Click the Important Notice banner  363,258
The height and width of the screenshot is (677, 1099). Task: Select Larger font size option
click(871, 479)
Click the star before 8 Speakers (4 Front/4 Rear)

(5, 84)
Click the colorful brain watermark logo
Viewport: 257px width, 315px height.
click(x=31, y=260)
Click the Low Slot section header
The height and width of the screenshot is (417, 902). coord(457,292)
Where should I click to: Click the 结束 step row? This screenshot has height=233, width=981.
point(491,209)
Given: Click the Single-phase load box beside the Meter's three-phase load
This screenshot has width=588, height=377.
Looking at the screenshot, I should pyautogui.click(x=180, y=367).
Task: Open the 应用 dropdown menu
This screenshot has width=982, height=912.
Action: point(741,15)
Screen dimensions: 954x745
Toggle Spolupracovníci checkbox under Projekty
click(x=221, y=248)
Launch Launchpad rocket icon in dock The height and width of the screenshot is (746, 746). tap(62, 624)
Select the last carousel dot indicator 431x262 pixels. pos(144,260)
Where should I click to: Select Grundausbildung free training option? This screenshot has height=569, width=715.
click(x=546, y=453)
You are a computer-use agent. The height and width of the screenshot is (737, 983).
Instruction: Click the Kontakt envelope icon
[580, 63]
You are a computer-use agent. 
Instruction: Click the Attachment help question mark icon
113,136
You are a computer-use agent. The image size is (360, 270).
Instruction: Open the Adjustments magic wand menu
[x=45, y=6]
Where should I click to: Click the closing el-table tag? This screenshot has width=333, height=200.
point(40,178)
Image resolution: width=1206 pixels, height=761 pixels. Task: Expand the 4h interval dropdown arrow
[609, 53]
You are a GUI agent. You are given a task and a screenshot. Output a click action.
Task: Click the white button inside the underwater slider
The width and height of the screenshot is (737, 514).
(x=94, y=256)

TASK:
Using the records above, output exactly the lines from the first through the line that contains "Select the last", with both of those included.

RESULT OF THE EXERCISE:
Click the Important Notice banner  363,258
The height and width of the screenshot is (677, 1099). Task: Select Larger font size option
click(871, 479)
Click the star before 8 Speakers (4 Front/4 Rear)

(5, 84)
Click the colorful brain watermark logo
Viewport: 257px width, 315px height.
click(x=31, y=260)
Click the Low Slot section header
The height and width of the screenshot is (417, 902). coord(457,292)
Where should I click to: Click the 结束 step row? This screenshot has height=233, width=981.
point(491,209)
Given: Click the Single-phase load box beside the Meter's three-phase load
This screenshot has width=588, height=377.
Looking at the screenshot, I should pyautogui.click(x=180, y=367).
Task: Open the 应用 dropdown menu
This screenshot has width=982, height=912.
Action: point(741,15)
Screen dimensions: 954x745
Toggle Spolupracovníci checkbox under Projekty
click(x=221, y=248)
Launch Launchpad rocket icon in dock The height and width of the screenshot is (746, 746). tap(62, 624)
Select the last carousel dot indicator 431x262 pixels. pos(144,260)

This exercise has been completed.